Red shifting – pitch of vibrations depends on relative movement
As you move towards a source, or it moves towards you, so the pitch of the vibrations increases. As the source and detector separate, so the pitch of the vibrations decreases. This effect is not specific to sound: you can find exactly the same effect in electromagnetic radiations; and you can detect the same effect with ultraviolet, infrared, or X-ray radiation. If the detector and source are moving apart (there is no especially privileged point of view – no absolute axes – so it does not make sense to decide which is actually
moving), the detected frequency of the radiation is lower than the emitted frequency.

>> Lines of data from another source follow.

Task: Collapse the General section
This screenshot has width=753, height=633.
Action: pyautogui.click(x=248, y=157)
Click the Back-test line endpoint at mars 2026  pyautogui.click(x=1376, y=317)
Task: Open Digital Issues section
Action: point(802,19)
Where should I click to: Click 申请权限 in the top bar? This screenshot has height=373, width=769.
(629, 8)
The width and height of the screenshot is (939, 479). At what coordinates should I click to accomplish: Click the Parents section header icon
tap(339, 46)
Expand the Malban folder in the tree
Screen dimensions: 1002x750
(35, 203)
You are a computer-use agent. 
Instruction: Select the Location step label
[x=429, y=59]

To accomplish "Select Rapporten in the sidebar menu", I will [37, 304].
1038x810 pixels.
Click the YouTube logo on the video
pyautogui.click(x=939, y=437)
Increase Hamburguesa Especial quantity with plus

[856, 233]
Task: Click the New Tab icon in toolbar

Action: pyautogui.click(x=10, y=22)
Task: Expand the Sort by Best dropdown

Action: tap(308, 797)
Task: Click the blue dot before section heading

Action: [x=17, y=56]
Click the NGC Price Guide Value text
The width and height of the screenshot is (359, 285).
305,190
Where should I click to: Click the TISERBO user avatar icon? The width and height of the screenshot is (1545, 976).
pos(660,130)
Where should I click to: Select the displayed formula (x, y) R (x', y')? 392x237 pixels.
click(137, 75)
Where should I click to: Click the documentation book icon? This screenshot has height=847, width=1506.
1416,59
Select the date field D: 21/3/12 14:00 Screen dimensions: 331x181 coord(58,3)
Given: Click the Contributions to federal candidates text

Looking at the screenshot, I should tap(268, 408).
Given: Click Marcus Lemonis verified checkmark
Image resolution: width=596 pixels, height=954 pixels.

If it is light, then it will appear redder. All frequencies are shifted – by the same ratio – towards the red end of the spectrum. Such an effect is called redshift: all frequencies are lower than they were.
Looking out into the universe – things appear redder
If, on average, whichever direction you look in, things appear redder than expected, then you might reasonably guess that those same things are moving away from you. If things are moving away from you in all directions, and you don't think that there is anything special about where you are standing (so if you moved a few paces, or perhaps light-years, to the left you'd see the same effect), then the best guess has to be that everything is moving apart from everything else. This is the chain of reasoning that leads to the belief that the universe is expanding.
Notice that it is not simple or straightforward: for example, there is quite a lot hidden in the statement things appear redder than expected
. On what basis do we have this expectation? It's quite an extrapolation from what you can observe in the laboratory to speculate how red we'd expect the emissions from a particular part of the universe to be with no relative movement between us and that part.
A physical analogue of the Doppler effect
In a bicycle time trial, the riders set off from the start at regular intervals and arrive at the finish at irregular intervals, because they travel at different speeds. Not so for photons, which always travel at the same speed, so if they set off from the source at regular intervals, they'll arrive at the detector at those same regular intervals. In fact this constancy of interval will also apply to any travelling radiations, since these also travel at a constant speed: blips from adjacent pulses leaving at a fixed interval will arrive with that same fixed interval intact. Unless something odd happens to the start or finish lines, the emitted frequency will be the same as the detected frequency.
Some bicycle races are run under handicap (the parents' race at school sports day is another example – often having a start line set by the decade of the starter): the start line, or the finish line, is not in the same place for all: not all riders cover the same distance, and this too can affect the interval between riders. This applies also to photons, even though they always travel at the speed of light, so covering the distance from source to detector at a constant rate.
Explaining the Doppler effect
One can even imagine races where the start line or finish line moves at a constant rate, so that the interval between photons, or blips, is increased or decreased by a constant amount. The larger the relative speed between source and detector, the greater this increase or decrease. This steady alteration of the distance that the radiations must traverse between source and detector is exactly what happens in the Doppler effect.